Author: Catherine Dorothea Burdett
Author: Catherine Dorothea Burdett (1784–1861)
Alternate Name(s): Browne (maiden name)
Biography: Catherine Dorothea Burdett was born in Dublin in 1784, the only child of Col. William Browne of Glennagary. Her father served in the American revolution, including the battle of Bunker Hill, and worked afterwards as a recruitment agent in Ireland. In 1806, she married the widower Capt. George Burdett, R.N., of Longtown House, county Kildare. He served in the Napoleonic wars and in the War of 1812 with America. They had three children. After her father's death in 1813, the Irish government asked for an account of the £1.5 million appropriated to him for recruiting.
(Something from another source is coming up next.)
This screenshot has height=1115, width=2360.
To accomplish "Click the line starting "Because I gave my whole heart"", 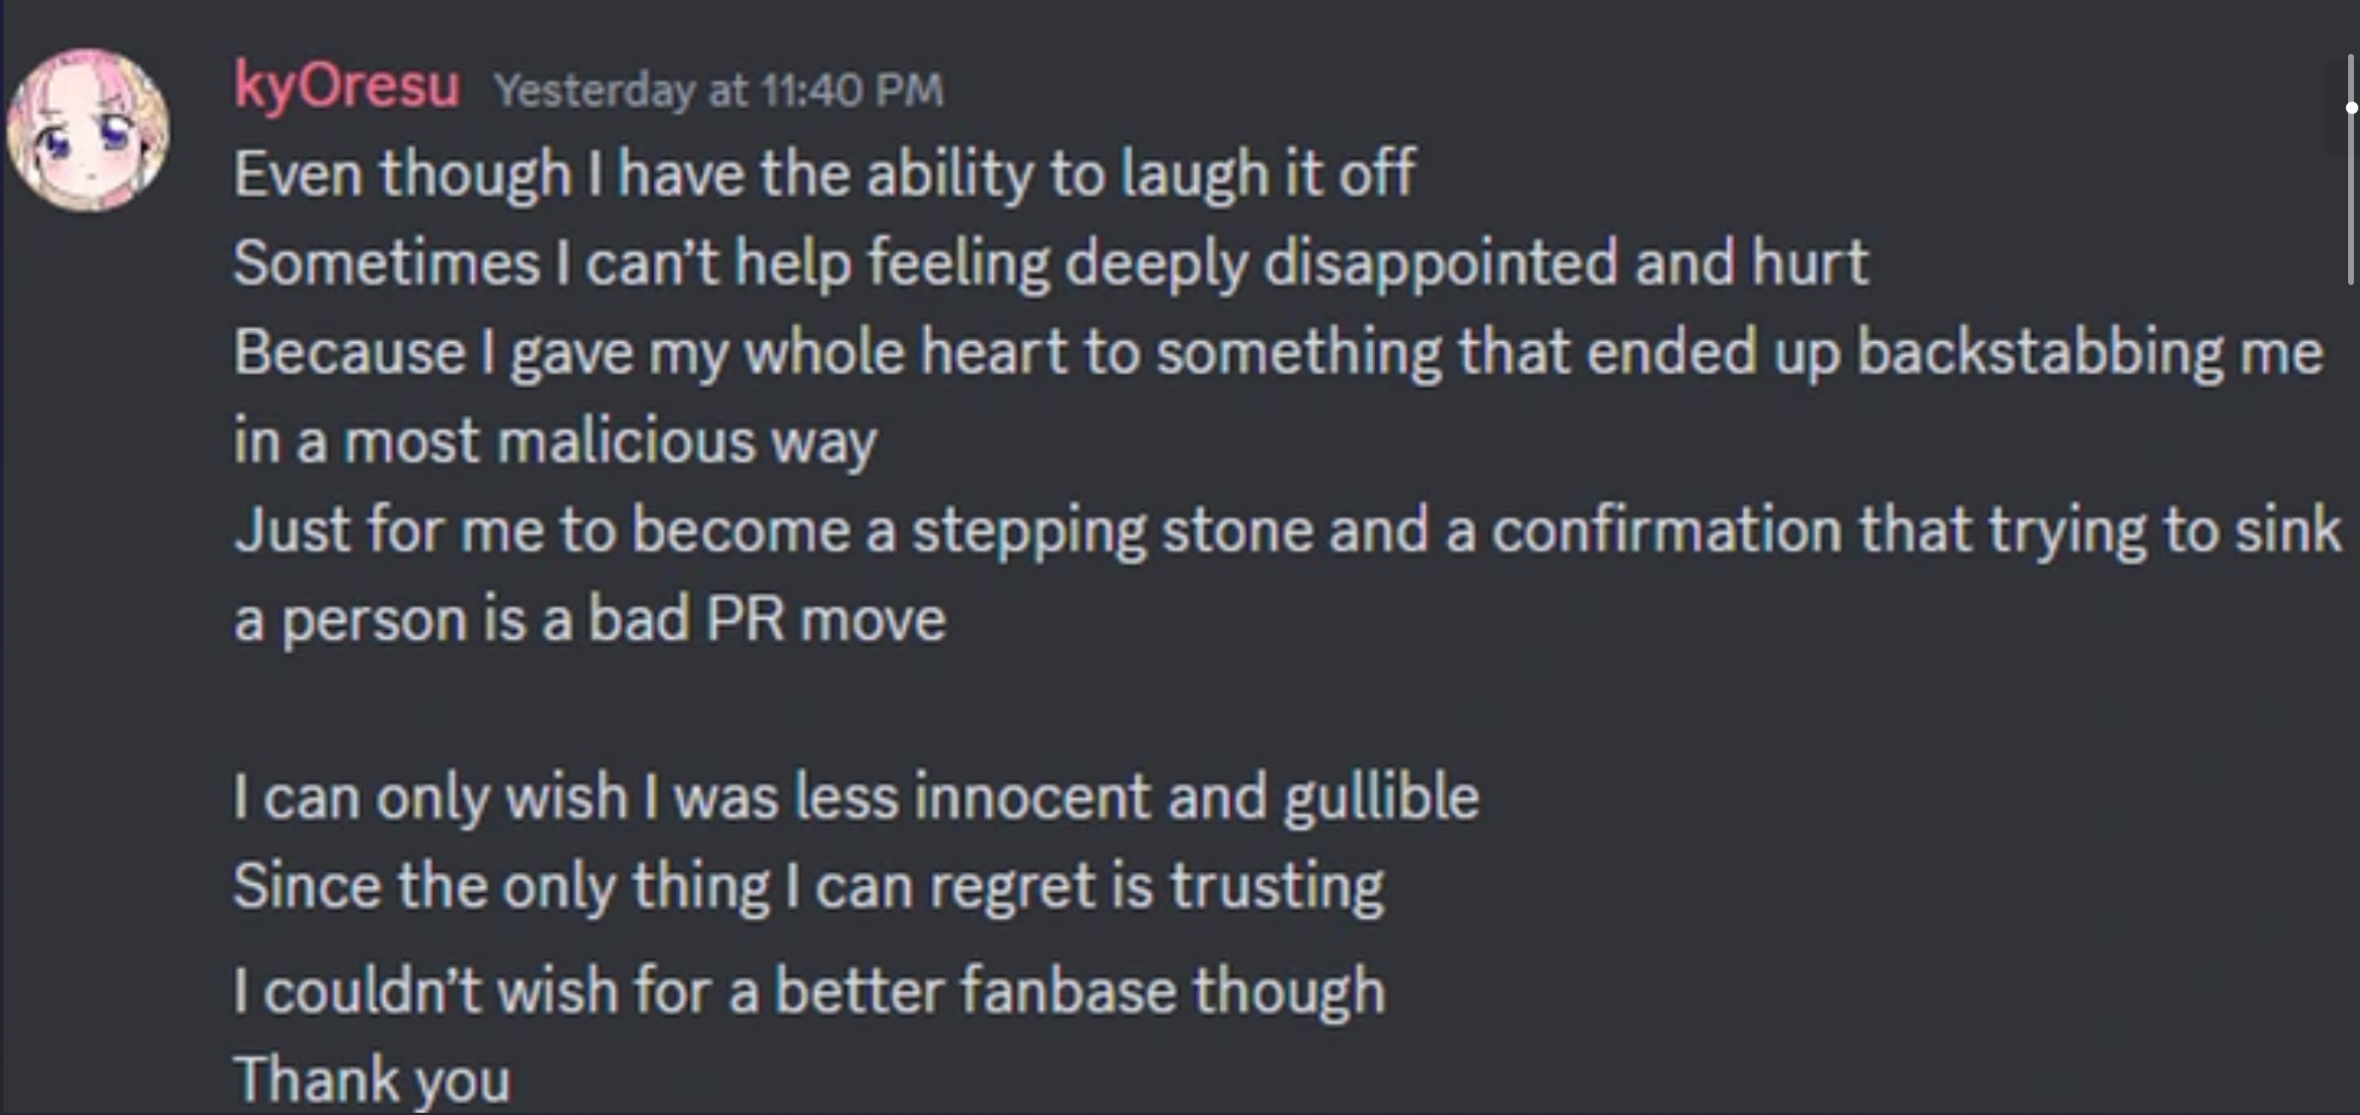I will 1278,352.
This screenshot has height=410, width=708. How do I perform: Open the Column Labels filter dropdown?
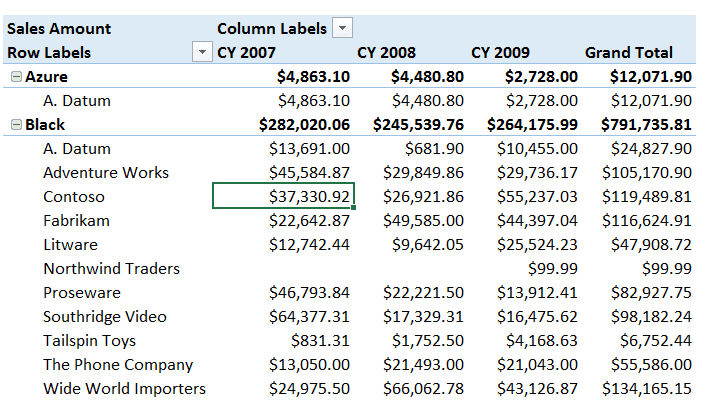[342, 28]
As executrix Burdett was unable to provide one, and the case dragged on until 1824 when she settled with the government for £170,000. In 1827, she published her first novel, English Fashionables Abroad: A Novel, or as one review called it, "a tour, under the mask of a tale." The book follows the travels of a group of English in Italy based on Burdett's own experiences. The following year she wrote a sequel, At Home: A Novel (1828). Burdett's husband died suddenly in Brighton in 1832 after a chemist's assistant mistakenly mislabeled oil of tar as his prescription. Burdett wrote one later novel, Walter Hamilton (1846), whose eponymous protagonist is unjustly accused, tried, and condemned for fraud—likely based on the experiences of her father. She died in Cheltenham, Gloucestershire, in 1861.
References: Poor Man's Guardian (10 March 1832); Gentleman's Magazine (June 1832); Times (18 May 1861)
Fiction Titles:
- English Fashionables Abroad: A Novel. 3 vol. London: Henry Colburn, 1827.
- Walter Hamilton: A Novel. 3 vol. London: T. C. Newby, 1846.